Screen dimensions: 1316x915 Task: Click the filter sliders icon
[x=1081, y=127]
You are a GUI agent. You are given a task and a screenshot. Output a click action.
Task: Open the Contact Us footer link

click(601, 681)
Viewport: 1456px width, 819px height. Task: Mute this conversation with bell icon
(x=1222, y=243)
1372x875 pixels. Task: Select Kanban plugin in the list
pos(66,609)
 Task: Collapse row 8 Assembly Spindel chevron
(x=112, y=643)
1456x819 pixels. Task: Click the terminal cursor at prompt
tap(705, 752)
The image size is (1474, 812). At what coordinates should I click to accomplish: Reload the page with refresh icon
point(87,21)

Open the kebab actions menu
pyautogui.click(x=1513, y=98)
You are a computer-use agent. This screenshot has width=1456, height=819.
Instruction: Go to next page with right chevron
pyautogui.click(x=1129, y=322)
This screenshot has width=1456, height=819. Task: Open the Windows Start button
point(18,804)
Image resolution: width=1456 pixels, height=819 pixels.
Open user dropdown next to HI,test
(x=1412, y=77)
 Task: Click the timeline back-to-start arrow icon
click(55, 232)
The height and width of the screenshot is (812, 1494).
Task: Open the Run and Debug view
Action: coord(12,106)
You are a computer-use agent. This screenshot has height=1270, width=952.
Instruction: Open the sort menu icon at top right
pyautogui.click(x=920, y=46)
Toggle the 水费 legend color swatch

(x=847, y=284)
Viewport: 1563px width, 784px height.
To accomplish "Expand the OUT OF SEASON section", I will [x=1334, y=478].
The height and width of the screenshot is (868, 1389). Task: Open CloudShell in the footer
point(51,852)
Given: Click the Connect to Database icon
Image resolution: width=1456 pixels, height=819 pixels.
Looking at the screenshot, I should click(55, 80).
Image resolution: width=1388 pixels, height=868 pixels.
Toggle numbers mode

*PROBLEM STATEMENT*
Return the full data above, line for line.

*ANSWER TO THIS EXERCISE*
Screen dimensions: 1316x915 Task: Click the filter sliders icon
[x=1081, y=127]
You are a GUI agent. You are given a task and a screenshot. Output a click action.
Task: Open the Contact Us footer link

click(601, 681)
Viewport: 1456px width, 819px height. Task: Mute this conversation with bell icon
(x=1222, y=243)
1372x875 pixels. Task: Select Kanban plugin in the list
pos(66,609)
 Task: Collapse row 8 Assembly Spindel chevron
(x=112, y=643)
1456x819 pixels. Task: Click the terminal cursor at prompt
tap(705, 752)
The image size is (1474, 812). At what coordinates should I click to accomplish: Reload the page with refresh icon
point(87,21)

Open the kebab actions menu
pyautogui.click(x=1513, y=98)
You are a computer-use agent. This screenshot has width=1456, height=819.
Instruction: Go to next page with right chevron
pyautogui.click(x=1129, y=322)
This screenshot has width=1456, height=819. Task: Open the Windows Start button
point(18,804)
Image resolution: width=1456 pixels, height=819 pixels.
Open user dropdown next to HI,test
(x=1412, y=77)
 Task: Click the timeline back-to-start arrow icon
click(55, 232)
The height and width of the screenshot is (812, 1494).
Task: Open the Run and Debug view
Action: coord(12,106)
You are a computer-use agent. This screenshot has height=1270, width=952.
Instruction: Open the sort menu icon at top right
pyautogui.click(x=920, y=46)
Toggle the 水费 legend color swatch

(x=847, y=284)
Viewport: 1563px width, 784px height.
To accomplish "Expand the OUT OF SEASON section", I will [x=1334, y=478].
The height and width of the screenshot is (868, 1389). Task: Open CloudShell in the footer
point(51,852)
Given: Click the Connect to Database icon
Image resolution: width=1456 pixels, height=819 pixels.
Looking at the screenshot, I should click(55, 80).
Image resolution: width=1388 pixels, height=868 pixels.
Toggle numbers mode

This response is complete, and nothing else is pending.